*** Opening DATASET ENTRIES ***

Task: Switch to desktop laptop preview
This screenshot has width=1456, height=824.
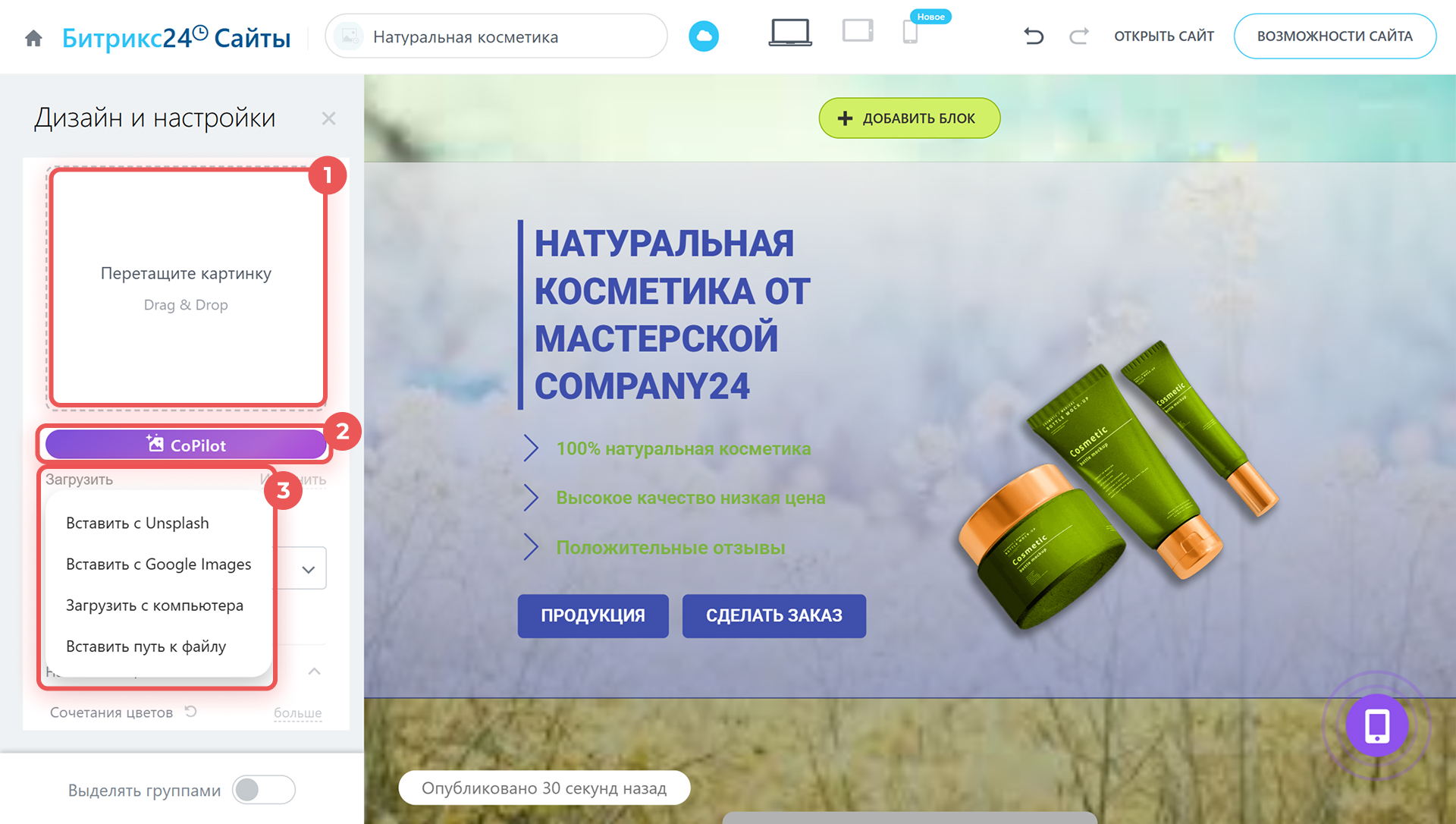Action: (x=789, y=33)
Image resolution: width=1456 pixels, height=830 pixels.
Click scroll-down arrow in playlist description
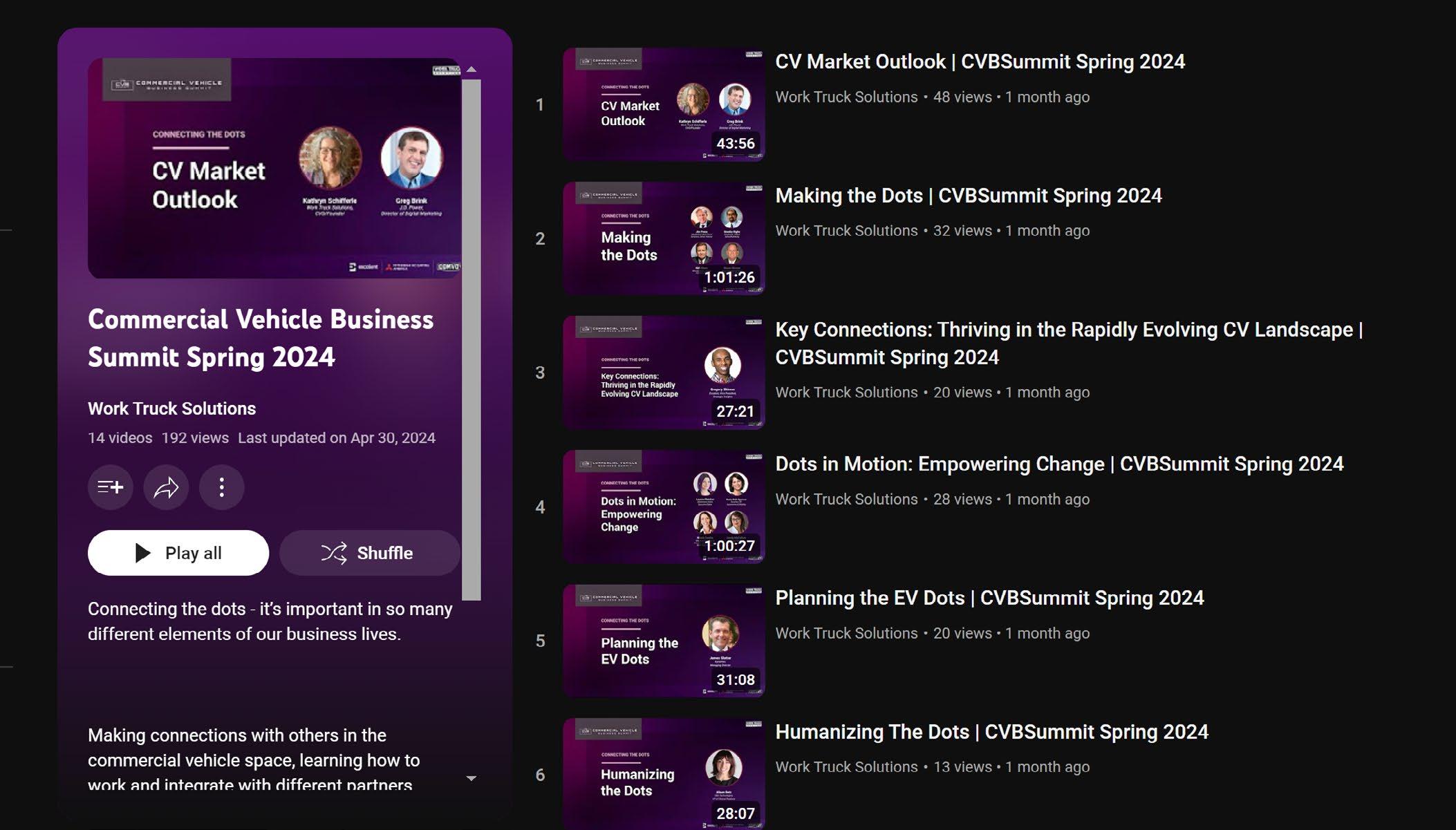click(x=472, y=778)
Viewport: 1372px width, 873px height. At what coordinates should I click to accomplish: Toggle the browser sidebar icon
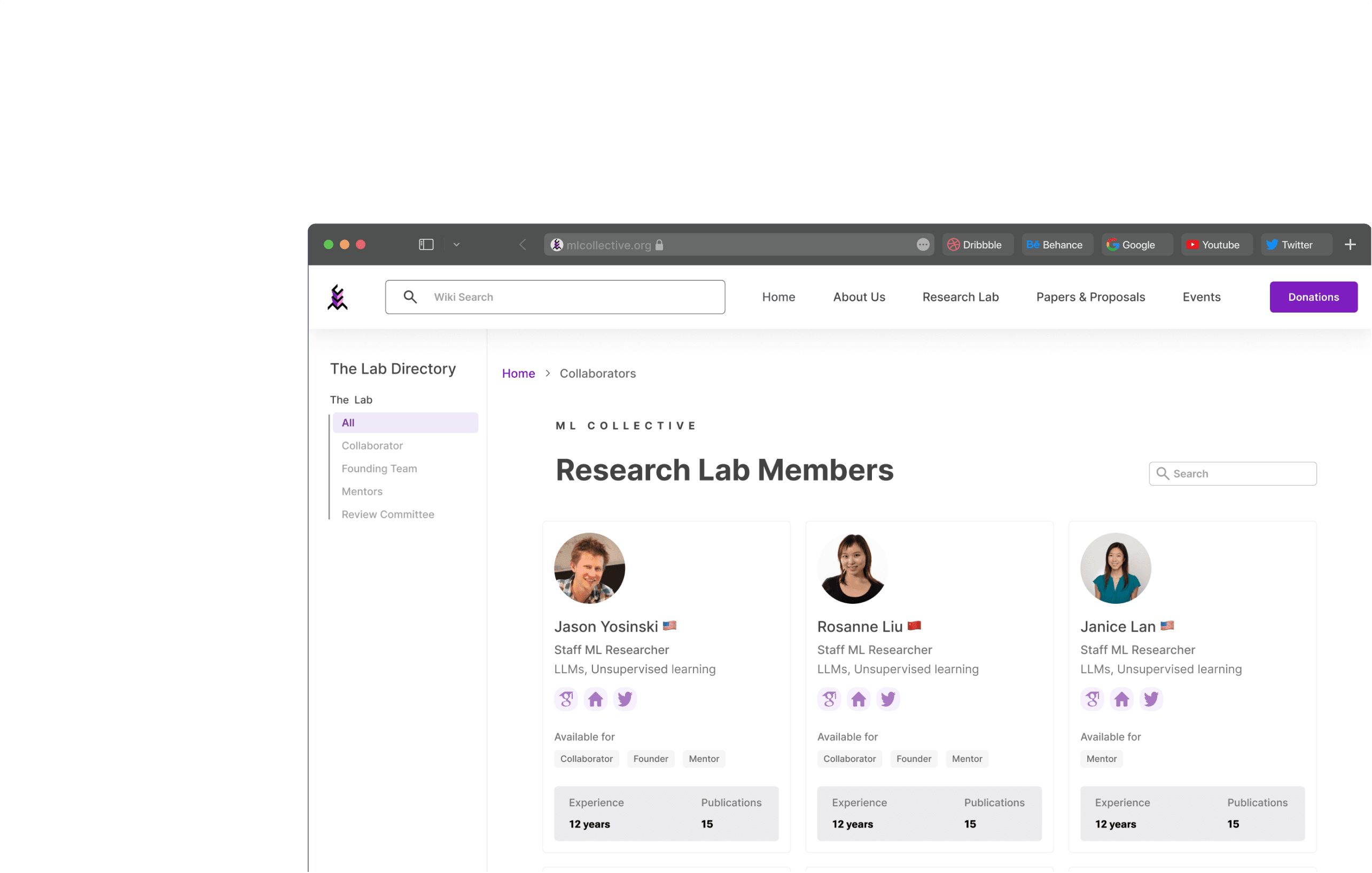pyautogui.click(x=426, y=245)
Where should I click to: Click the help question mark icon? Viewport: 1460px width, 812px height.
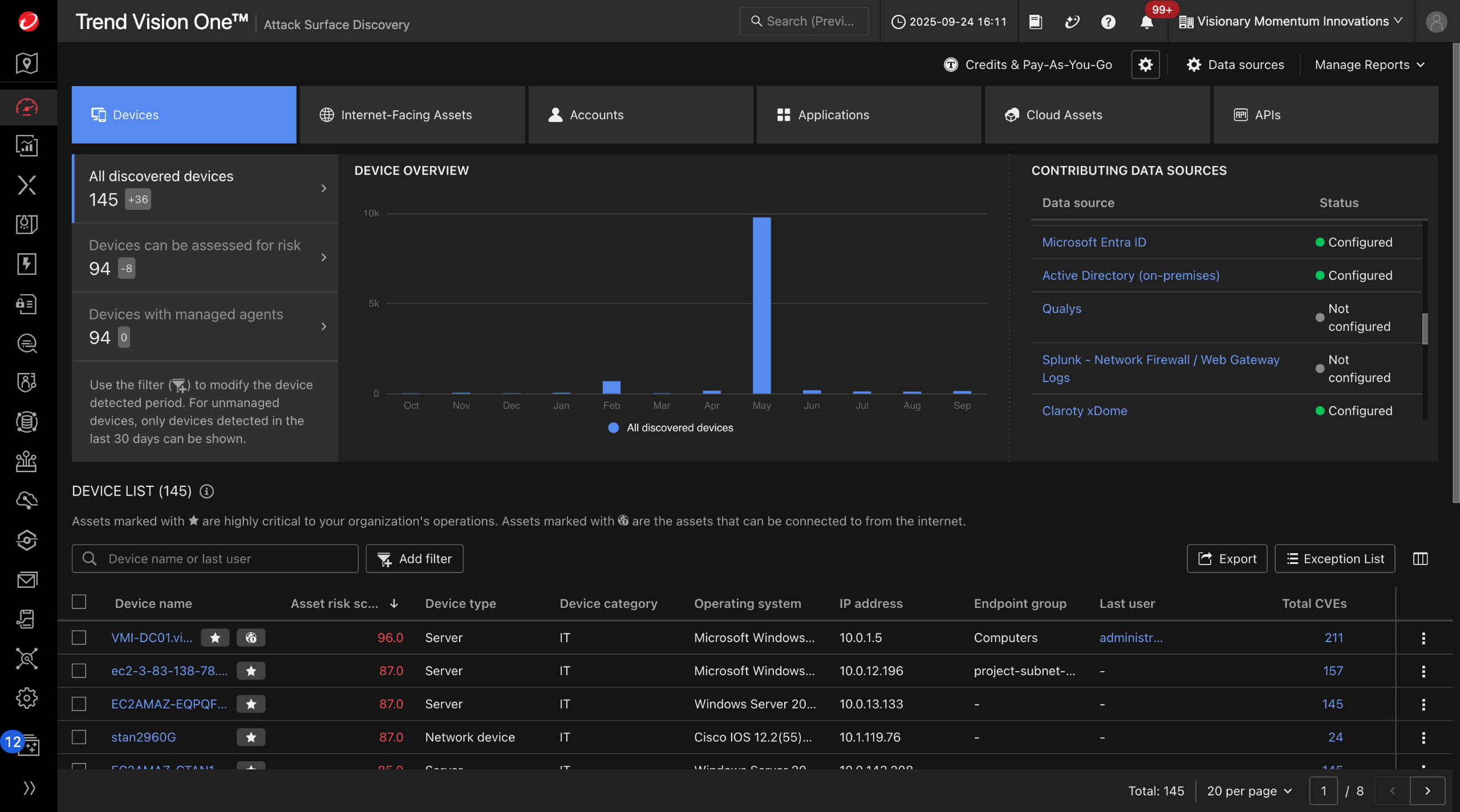(x=1108, y=22)
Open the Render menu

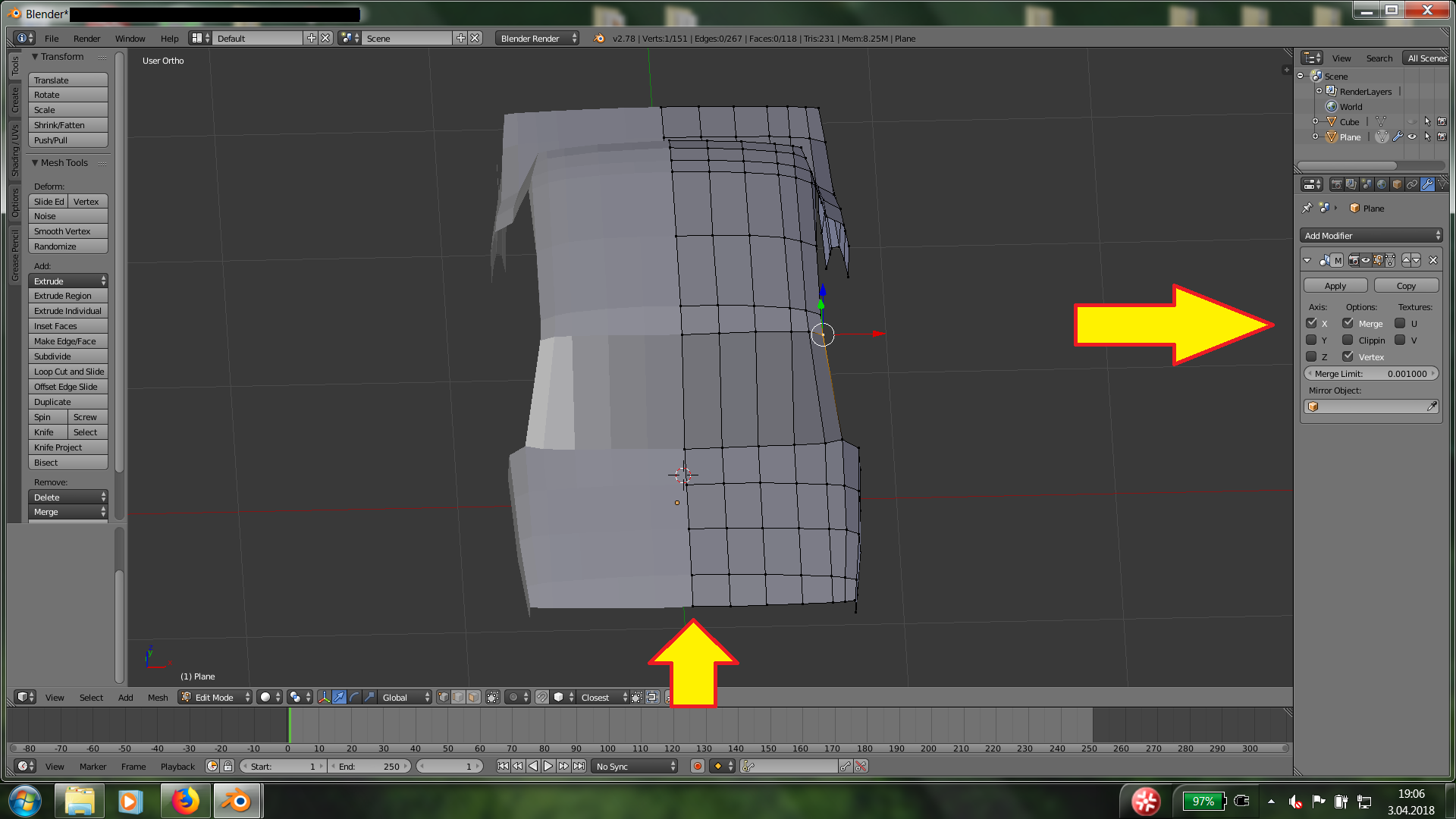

*** Closing DATASET ENTRIES ***

§ **WORK INSTRUCTIONS**
Set each line of the records down again exactly as it reads. Omit the pictures.

§ **EXERCISE ANSWER**
Task: Switch to desktop laptop preview
This screenshot has width=1456, height=824.
Action: (x=789, y=33)
Image resolution: width=1456 pixels, height=830 pixels.
Click scroll-down arrow in playlist description
click(x=472, y=778)
Viewport: 1372px width, 873px height. At what coordinates should I click to accomplish: Toggle the browser sidebar icon
pyautogui.click(x=426, y=245)
Where should I click to: Click the help question mark icon? Viewport: 1460px width, 812px height.
(x=1108, y=22)
Open the Render menu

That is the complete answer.